To say that the past 100 days transformed the trajectory of American history would be a gross understatement.
Our generation has experienced significant upheavals merely in the past few years: the desolation wrought by the COVID-19 pandemic, increasing threats against elected officials and the rollback of legal precedents, ranging from abortion rights to long-standing environmental regulations. From an attempted assassination against a former president to the potential ascension of America’s first female president, it is obvious that we are living in unprecedented times.
Residing in Washington, D.C. for the past eight months reinforced how extraordinary our times are. Forces of extremism, division and disillusionment are threatening to disintegrate the common bonds of compassion and pragmatic policymaking that bind us together. During the spring and summer, I interned for two national security think tanks focusing on counterterrorism policy, particularly relating to the ascendency of extremist organizations like the Proud Boys and the Oath Keepers. Throughout the legal and policy work I conducted, I increasingly noticed how seemingly ordinary people could be radicalized into channeling their resentments into violence. Loving parents, children, immigrants, lawyers and veterans alike yielded to the forces of intolerance that inflamed their insecurities and upended their lives, motivating them to threaten lawmakers and commit politically motivated violence.

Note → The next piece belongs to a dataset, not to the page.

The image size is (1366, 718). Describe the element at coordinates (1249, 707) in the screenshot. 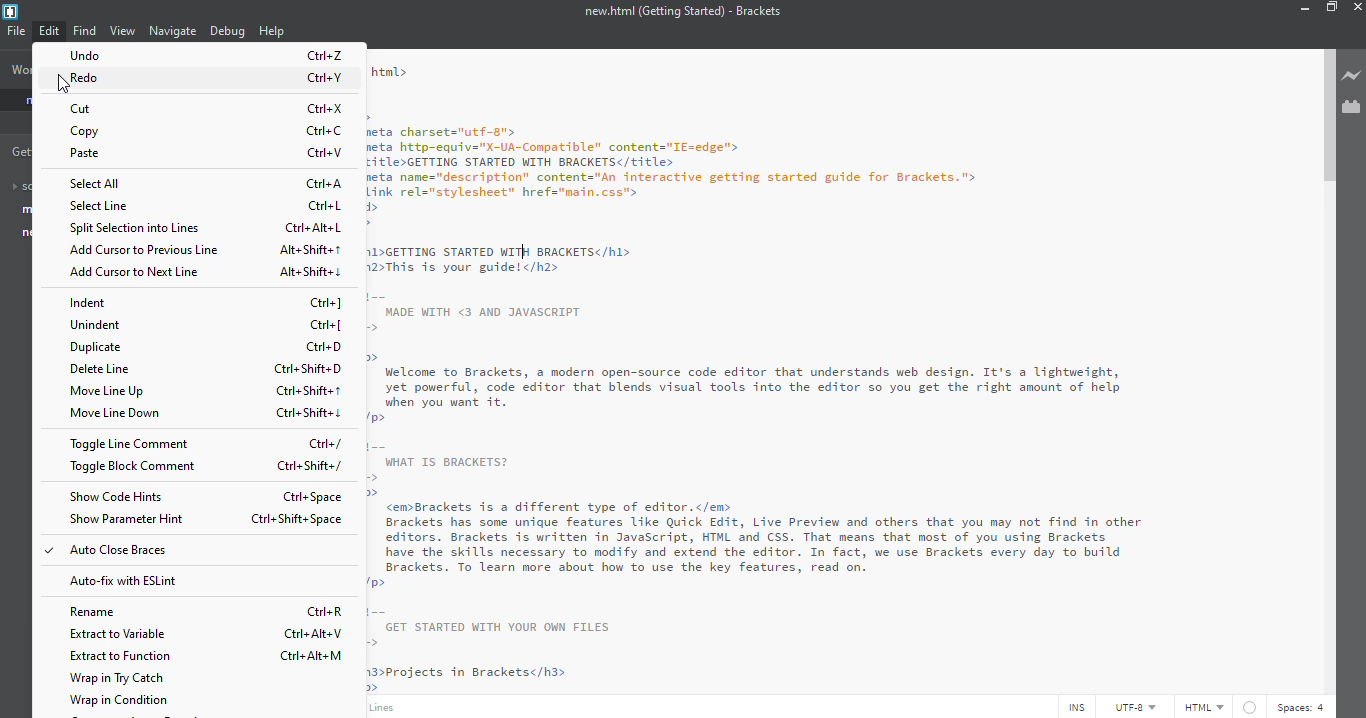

My work simultaneously aggravated and humbled me. We often tell ourselves that we’re above hate, that we’re too perceptive and conscientious to enable and promulgate the most vulgar and primitive resentments we collectively know are wrong. As an autistic person, I constantly confronted this base hatred growing up. It was all too common for me to be on the receiving end of derogatory slurs and discriminatory violence from my peers who predicated their actions on the same manifestations of ignorance we find ourselves confronting today.
Many people want to believe that what has transpired in other countries when extremism festers and plagues civic society cannot happen here. But this is wishful thinking: It can happen here. In fact, it already has.
What I ultimately took away from my time in Washington is that despite our country’s seemingly insurmountable partisanship, there is truly more that unites us than divides us. The information echo chambers and performative partisanship displayed in Capitol Hill are distractions from the real relationships and interactions we are fostering. Rather than taking the easy route by putting others down, we desire a politics that cherishes our democratic institutions, focuses on delivering tangible results and cares about the future we want to create for ourselves and for countless others who we don’t even know.
Disillusioned by the extremism and alienation that degrade our political system, we fight for a more pragmatic, compassionate and inclusive future that reflects not simply our values, but our democratic way of life. Our presidential election on Nov. 5 will be consequential in determining whether our democracy remains the envy of the world or backslides into the indiscriminate hate that has characterized so much of our 248-year national story.
But I know our generation knows better, and I am confident we will make the right decision in November and for decades to come.